[Brief 1] List every person named individually in the Pittsburgh history text below.
[Brief 2] Continue the Pittsburgh history text below from its final sentence.
=== Text section ===
The first European to "discover" the site of Pittsburgh was French discoverer/trader Sieur de La Salle in his 1669 expedition. The settlement of Pittsburgh began as a strategic point at the confluence of three rivers, with Britain, France, and the local Native American tribes all vying for control over this spot and thus, the region. On what is now referred to as The Point, where the rivers meet, several forts were constructed by competing French and British forces during the French and Indian War. In 1758, British general John Forbes ordered the construction of Fort Pitt, named after British Secretary of State William Pitt the Elder. He also named the settlement between the rivers "Pittsborough".
Manufacturing in Pittsburgh began in earnest in the early 19th century, and by the US Civil War the city was known as "the armory of the Union." This began a sharp escalation of industry, particularly steel and glass. By the late 19th century, Pittsburgh was known as the Steel City. Andrew Carnegie began the Carnegie Steel Company in 1892, which became United States Steel (USS) a decade later and grew to be the largest corporation of any kind in the world. Carnegie became the richest man on Earth and, along with other local magnates of industry, gave Pittsburgh cultural institutions such as the Carnegie Museums, Carnegie Library, and Carnegie-Mellon University. A number of other Fortune 100 companies have called Pittsburgh their headquarters, helping fund world-class museums, theaters, universities, and other attractions.
=== Source data ===
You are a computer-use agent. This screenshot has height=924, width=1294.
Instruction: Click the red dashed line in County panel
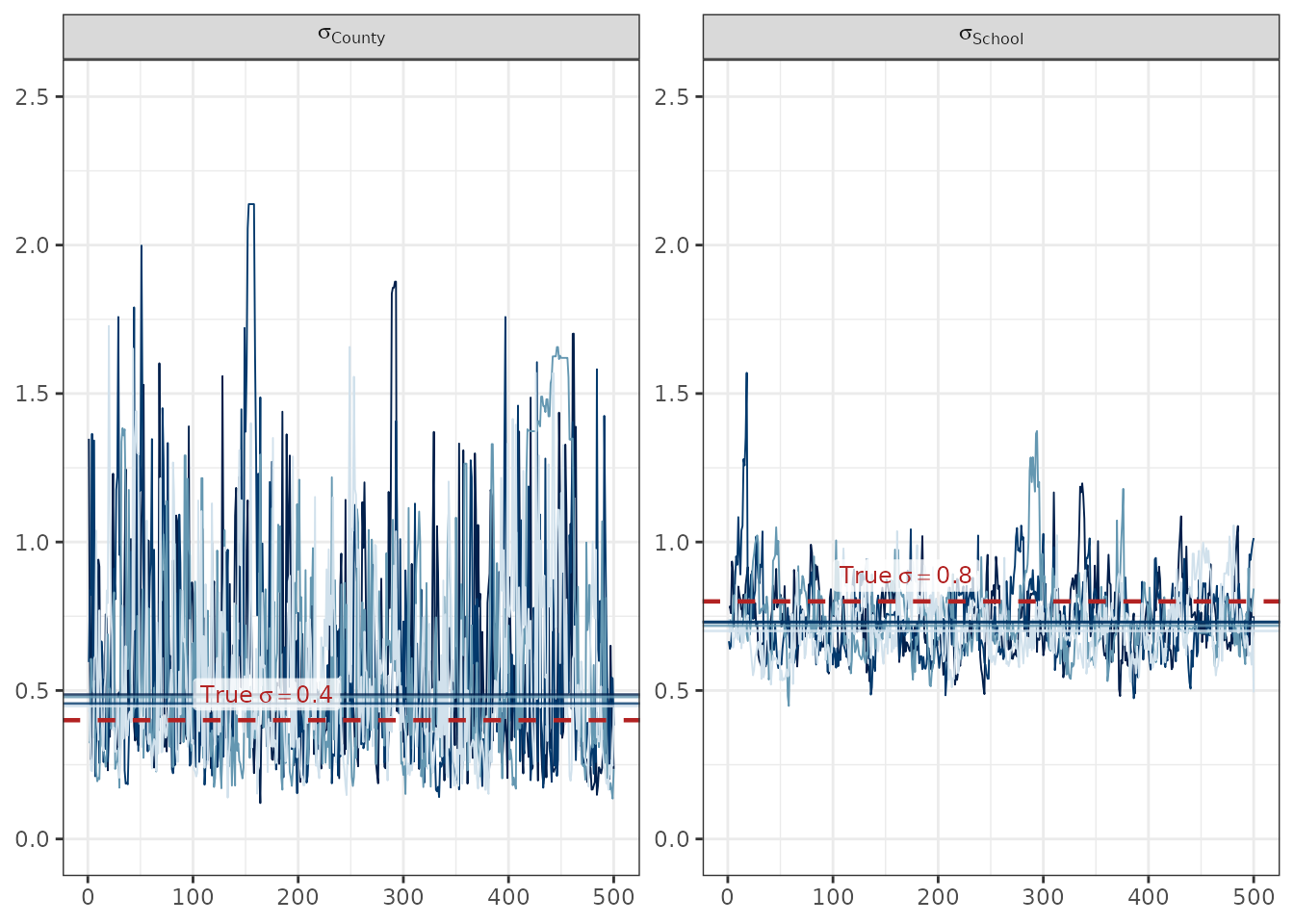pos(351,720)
===
[Task response 1]
- Sieur de La Salle
- John Forbes
- William Pitt the Elder
- Andrew Carnegie

[Task response 2]
At the height of this industrialization Pittsburgh was notorious for its severe air pollution. One journalist, James Parton, descriptively dubbed it "hell with the lid off". White-collar workers came home in the evening as "brown-collar" workers. When asked what to do to fix Pittsburgh, the noted architect Frank Lloyd Wright famously replied with his characteristic frankness, "Raze it." Following World War II, the city launched a clean air and civic revitalization project known as the "Renaissance." This much-acclaimed effort was followed by the "Renaissance II" project, begun in 1977 and focusing more on cultural and neighborhood development than its predecessor. The industrial base continued to expand through the 1960s, but beginning in the 1970s and 1980s, the steel industry in the region imploded, with massive layoffs and mill closures.
Today Pittsburgh is a model of cleanliness due to the remediation of the polluting industrial plants in the late 1950s, as well as the gradual migration of the mills to other cities and countries. There is now only one operating steel mill in the region, Carnegie Steel's venerable Edgar Thompson Works, now a USS state-of-the-art integrated steel mill. With the implosion of the steel industry in the region, the city's population shrank dramatically, from 600,000 in 1950 to 330,000 in 2000. Remnants of the city's more prosperous past can be seen throughout the area. But while the region is still reeling from the economic collapse, Pittsburgh is now (for the most part) economically stable, as the city has shifted the economic base to services such as education, medicine, technology, and finance.